(San Francisco) Will Twitter compete with the American channel Fox News? Right-wing commentators have joined the bluebird platform, but the chaotic launch of Republican Ron DeSantis’ social media campaign on Wednesday bolsters the case against the service’s move.
The governor of Florida had chosen Twitter for his first event as a candidate for the Republican nomination – a live chat with Elon Musk, on an audio channel on the platform.
But the show, followed by several hundred thousand people, only started after 20 minutes of snippets and cuts, prompting many comments and mockery.
” A desaster. He killed the bird,” Jason Kint, the boss of a digital media trade association, tweeted about the Telsa boss who bought Twitter last October.
“He can’t do quality. He can’t do mass media. He doesn’t have the data. Enjoy the silence, dear advertisers,” he added.

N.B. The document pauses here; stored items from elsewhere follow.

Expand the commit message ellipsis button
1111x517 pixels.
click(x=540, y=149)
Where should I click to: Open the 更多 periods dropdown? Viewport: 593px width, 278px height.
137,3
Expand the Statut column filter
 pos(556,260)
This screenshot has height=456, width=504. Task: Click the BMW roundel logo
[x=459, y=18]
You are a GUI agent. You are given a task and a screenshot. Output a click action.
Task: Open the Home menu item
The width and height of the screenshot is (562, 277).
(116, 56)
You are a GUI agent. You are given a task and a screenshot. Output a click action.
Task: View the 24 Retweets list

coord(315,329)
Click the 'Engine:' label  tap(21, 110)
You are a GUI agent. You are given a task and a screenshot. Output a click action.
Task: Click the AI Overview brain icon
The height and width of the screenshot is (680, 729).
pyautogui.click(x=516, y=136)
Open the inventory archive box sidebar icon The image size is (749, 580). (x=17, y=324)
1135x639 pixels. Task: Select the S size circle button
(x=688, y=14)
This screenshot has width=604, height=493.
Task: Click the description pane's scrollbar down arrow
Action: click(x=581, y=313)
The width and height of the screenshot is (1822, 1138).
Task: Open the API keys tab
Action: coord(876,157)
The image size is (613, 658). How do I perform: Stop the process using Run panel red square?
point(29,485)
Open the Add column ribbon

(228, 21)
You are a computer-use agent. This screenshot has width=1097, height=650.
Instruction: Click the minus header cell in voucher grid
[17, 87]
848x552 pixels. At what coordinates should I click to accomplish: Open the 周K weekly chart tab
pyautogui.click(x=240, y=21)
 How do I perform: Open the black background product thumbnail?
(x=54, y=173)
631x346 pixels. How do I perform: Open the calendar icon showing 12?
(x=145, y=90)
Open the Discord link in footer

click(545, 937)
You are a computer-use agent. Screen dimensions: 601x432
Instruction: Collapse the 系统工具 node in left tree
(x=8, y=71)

Fox News, which received the elected Republican in stride, broadcast this advertising banner: “Do you really want to see and hear Ron DeSantis? Turn on Fox News at 8 p.m.
For Elon Musk and moderator David Sacks, a Republican businessman, this “historic” conversation was a success.
“It’s great for people to be able to listen directly to a presidential candidate […] in an unscripted, authentic way,” concluded the manager.
Its provocative stances and the return of many controversial figures had already marked a shift to the right of the platform, but it now seems to be professionalizing itself in conservative political content.
“New Fox News”
Tucker Carlson got the ball rolling earlier this month. This presenter with radical and sometimes conspiratorial opinions gathered an average of 3.3 million viewers in 2022 on Fox News, the best audience in the evening schedule of American news channels.
After his departure he launched his new show on Twitter, “the last platform in the world that allows freedom of expression”.
When he posts a video on the social network, “it is viewed 80 million times […] by a younger audience,” says Andrew Selepak, professor of media at the University of Florida. “The choice is quickly made, especially if you are more interested in having influence than making money”.
On Tuesday, the conservative news site The Daily Wire decided to broadcast its podcasts on Twitter, including that of Matt Walsh, a commentator known for his transphobic remarks.
According to Matt Gertz, a researcher at the NGO Media Matters, the departure of the very emblematic Tucker Carlson from the conservative channel Fox News “creates a vacuum […] and it looks like Elon Musk is trying to supplant Rupert Murdoch and become the new Fox News.”
The multi-billionaire has always assured that he wants to make Twitter the “digital public square of humanity”, where freedom of expression reigns.
In practice, he does not hesitate to insult his critics and the mainstream media, to the point that some have left, such as national public radio NPR.
” Contradictory ”
“I say what I mean and if I lose money as a result, that’s it,” Elon Musk recently told CNBC.
Twitter has been deserted by many advertisers and its value has been halved despite laying off 50-75% of employees. The boss needs a new strategy.
Elon Musk is “exploiting the model that has been so successful with talk shows on radio and on Fox News, a highly profitable ecosystem shaped by conservative media over the past three decades”, analyzes Kathryn Brownell, professor of media history at Purdue University.
But the contents, “it is expensive and it requires credibility”, remarks Roy Gutterman, professor of Syracuse University. “He would have to inject another $40 billion to create ‘Twitter News’ and make it work.”
Recently, Elon Musk poached Linda Yaccarino from her position as head of publicity at NBCUniversal, to lead the social network.
“It’s contradictory,” judge Matt Gertz. Bringing in Tucker Carlson, The Daily Wire and Ron DeSantis, “it helps cultivate a far-right user base, not make money from advertising.”
Not to mention the risk of scaring away more moderate users – or that the conversation goes in circles.
“History shows that social networks can die in many ways, but the fastest is boredom,” says journalist Charlie Warzel in a column of the magazine The Atlantic.